» **Problem to solve**:
Rewrite the lines from the one with "I will point(145,29)." up to and including the one with "Check the select-all", swapping "label" for "caption" and keeping everything else the same.

Records from a collection:
===

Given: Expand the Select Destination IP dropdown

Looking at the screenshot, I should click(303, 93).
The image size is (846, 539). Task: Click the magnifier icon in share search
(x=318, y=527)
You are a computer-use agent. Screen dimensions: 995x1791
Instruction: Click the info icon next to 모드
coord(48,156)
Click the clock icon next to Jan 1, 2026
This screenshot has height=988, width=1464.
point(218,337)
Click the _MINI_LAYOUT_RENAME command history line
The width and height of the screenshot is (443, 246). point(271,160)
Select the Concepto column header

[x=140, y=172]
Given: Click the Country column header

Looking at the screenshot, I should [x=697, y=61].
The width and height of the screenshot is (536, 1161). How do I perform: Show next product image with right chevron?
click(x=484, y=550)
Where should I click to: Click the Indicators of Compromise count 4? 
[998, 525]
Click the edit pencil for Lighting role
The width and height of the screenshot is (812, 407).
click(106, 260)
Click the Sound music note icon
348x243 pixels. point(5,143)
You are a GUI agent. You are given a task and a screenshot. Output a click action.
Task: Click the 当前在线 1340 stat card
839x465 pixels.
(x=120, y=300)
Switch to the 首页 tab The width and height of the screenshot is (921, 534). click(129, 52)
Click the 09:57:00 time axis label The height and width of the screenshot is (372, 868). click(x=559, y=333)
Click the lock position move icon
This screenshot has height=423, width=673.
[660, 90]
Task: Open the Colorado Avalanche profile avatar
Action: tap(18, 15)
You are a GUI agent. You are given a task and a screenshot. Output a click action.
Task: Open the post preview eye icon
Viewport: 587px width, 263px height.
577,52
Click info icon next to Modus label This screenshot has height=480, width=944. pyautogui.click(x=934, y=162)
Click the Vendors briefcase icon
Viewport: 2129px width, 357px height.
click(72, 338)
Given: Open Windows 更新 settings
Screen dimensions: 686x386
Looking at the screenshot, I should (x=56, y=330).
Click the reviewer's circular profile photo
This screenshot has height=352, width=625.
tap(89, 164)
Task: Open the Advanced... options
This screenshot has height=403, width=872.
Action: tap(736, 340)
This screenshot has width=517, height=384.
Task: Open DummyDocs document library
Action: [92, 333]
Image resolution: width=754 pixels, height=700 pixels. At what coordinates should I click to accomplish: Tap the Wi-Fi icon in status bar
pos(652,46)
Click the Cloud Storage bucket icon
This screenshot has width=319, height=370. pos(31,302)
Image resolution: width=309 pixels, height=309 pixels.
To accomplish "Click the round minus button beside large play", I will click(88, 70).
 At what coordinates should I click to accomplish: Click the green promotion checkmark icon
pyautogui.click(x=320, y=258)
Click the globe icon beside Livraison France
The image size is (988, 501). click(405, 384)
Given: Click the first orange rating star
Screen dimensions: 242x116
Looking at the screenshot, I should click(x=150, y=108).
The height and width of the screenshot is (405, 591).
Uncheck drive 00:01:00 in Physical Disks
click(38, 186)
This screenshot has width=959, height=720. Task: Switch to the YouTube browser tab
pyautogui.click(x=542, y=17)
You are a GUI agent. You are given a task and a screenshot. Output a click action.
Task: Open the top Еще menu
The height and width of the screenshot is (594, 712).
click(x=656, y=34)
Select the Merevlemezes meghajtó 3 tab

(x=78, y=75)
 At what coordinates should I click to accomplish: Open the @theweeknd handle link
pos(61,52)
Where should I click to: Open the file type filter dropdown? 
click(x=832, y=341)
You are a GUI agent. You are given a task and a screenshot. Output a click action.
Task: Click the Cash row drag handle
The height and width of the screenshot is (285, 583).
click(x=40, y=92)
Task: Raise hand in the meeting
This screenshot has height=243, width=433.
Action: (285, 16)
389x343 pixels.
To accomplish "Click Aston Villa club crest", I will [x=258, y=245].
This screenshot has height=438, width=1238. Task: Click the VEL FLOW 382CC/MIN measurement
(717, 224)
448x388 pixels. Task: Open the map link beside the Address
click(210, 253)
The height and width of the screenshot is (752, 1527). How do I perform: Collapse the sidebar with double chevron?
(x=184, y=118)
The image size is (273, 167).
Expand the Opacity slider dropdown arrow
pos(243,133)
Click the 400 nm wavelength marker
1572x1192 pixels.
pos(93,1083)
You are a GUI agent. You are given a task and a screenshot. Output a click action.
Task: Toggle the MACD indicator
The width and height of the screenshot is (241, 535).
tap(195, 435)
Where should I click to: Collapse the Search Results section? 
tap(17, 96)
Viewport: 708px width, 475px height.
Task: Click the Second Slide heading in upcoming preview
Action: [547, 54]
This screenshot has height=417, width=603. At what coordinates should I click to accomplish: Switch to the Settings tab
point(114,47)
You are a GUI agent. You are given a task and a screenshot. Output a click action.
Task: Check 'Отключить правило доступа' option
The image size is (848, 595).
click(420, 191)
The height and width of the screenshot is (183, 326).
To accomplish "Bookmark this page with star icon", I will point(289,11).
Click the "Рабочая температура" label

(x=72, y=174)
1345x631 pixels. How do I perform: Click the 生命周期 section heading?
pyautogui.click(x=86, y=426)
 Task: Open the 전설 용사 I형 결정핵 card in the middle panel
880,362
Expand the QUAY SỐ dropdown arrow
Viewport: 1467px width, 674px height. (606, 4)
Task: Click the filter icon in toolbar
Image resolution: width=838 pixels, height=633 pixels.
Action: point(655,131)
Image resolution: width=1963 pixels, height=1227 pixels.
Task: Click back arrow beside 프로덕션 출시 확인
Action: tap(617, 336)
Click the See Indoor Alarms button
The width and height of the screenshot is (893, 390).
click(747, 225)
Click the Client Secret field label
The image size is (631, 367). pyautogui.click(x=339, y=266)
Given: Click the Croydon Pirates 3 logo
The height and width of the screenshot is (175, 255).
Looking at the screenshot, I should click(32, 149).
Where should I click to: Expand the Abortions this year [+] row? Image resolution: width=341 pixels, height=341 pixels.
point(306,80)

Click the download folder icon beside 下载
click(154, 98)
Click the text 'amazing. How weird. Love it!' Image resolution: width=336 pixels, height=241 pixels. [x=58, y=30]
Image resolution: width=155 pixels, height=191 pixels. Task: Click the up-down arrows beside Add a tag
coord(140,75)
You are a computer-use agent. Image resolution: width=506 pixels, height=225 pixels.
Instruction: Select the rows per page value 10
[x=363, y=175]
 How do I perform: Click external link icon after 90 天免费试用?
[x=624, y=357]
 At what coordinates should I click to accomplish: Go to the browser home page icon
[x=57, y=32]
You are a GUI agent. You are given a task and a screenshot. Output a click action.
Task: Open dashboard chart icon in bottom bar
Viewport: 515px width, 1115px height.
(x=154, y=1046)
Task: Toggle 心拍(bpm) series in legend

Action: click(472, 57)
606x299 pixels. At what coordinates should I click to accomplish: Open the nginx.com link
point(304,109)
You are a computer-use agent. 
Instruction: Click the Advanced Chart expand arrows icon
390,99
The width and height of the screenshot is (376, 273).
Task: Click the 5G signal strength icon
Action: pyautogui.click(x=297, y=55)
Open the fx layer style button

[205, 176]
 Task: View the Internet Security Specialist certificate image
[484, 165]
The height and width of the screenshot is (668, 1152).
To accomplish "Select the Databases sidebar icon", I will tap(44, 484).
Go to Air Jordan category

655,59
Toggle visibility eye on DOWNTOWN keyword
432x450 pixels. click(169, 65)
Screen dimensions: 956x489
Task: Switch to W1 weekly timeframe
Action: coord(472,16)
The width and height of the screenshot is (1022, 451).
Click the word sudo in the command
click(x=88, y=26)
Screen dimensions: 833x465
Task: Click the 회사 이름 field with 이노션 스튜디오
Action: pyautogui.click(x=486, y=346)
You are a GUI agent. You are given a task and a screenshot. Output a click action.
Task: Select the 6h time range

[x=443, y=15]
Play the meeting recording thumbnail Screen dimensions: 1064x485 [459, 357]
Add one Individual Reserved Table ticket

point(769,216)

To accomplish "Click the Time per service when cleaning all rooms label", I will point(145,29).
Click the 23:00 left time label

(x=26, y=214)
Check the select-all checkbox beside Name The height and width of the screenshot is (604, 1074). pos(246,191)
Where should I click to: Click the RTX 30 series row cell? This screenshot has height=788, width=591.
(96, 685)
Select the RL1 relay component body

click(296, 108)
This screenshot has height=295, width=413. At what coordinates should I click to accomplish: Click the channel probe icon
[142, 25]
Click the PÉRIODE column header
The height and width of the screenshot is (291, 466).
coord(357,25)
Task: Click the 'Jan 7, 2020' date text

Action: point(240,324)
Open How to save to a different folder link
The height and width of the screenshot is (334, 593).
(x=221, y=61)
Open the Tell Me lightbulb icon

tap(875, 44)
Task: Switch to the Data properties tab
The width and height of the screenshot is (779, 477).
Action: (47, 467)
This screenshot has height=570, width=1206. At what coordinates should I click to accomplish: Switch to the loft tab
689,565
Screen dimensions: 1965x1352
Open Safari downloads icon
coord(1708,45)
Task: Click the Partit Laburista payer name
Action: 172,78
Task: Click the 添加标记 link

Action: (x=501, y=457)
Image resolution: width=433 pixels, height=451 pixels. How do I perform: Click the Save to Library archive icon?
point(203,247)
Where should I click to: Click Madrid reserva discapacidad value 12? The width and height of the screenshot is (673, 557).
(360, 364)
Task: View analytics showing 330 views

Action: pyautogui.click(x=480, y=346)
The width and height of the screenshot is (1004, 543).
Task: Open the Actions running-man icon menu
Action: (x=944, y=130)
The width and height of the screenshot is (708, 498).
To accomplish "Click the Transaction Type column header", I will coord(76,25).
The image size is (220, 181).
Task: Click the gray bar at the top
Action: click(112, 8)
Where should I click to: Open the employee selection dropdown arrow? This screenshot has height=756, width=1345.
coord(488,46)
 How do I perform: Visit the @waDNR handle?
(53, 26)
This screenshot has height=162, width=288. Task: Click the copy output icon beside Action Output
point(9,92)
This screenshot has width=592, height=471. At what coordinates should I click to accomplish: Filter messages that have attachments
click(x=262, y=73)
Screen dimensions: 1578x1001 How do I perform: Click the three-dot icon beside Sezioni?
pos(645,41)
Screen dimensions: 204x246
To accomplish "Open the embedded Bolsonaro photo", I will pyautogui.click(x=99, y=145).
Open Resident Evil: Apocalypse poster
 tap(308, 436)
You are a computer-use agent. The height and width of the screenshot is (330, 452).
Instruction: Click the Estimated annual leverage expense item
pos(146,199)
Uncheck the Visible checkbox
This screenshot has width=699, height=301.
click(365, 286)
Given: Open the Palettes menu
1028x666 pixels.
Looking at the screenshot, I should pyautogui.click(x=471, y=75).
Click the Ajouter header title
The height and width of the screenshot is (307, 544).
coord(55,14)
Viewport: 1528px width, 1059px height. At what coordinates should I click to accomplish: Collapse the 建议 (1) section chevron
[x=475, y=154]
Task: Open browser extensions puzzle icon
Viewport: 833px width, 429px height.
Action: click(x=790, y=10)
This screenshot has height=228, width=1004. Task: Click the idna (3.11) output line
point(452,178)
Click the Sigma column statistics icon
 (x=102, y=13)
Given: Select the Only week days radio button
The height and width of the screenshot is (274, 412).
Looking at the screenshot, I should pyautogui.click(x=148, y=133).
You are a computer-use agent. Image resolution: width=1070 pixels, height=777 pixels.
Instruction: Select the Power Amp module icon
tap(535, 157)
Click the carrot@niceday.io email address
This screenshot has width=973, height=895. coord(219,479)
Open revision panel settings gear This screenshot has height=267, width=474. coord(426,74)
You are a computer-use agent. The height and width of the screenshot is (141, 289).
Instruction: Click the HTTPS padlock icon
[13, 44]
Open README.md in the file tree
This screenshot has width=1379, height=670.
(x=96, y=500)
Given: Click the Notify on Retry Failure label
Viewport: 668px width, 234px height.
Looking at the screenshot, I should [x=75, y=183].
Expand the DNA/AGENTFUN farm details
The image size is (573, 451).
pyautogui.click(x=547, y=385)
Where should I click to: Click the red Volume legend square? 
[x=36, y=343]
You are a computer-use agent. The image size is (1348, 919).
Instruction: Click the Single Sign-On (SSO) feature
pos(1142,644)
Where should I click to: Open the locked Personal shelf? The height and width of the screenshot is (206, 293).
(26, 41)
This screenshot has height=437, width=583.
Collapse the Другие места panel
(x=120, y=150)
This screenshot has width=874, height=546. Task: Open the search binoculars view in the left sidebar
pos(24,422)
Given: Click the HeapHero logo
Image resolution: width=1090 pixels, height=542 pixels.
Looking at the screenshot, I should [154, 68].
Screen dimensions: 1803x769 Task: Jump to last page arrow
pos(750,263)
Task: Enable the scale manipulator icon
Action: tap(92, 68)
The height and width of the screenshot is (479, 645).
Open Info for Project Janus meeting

===

» **Response to the task**:
To accomplish "Click the Time per service when cleaning all rooms caption", I will point(145,29).
Click the 23:00 left time caption

(x=26, y=214)
Check the select-all checkbox beside Name The height and width of the screenshot is (604, 1074). pos(246,191)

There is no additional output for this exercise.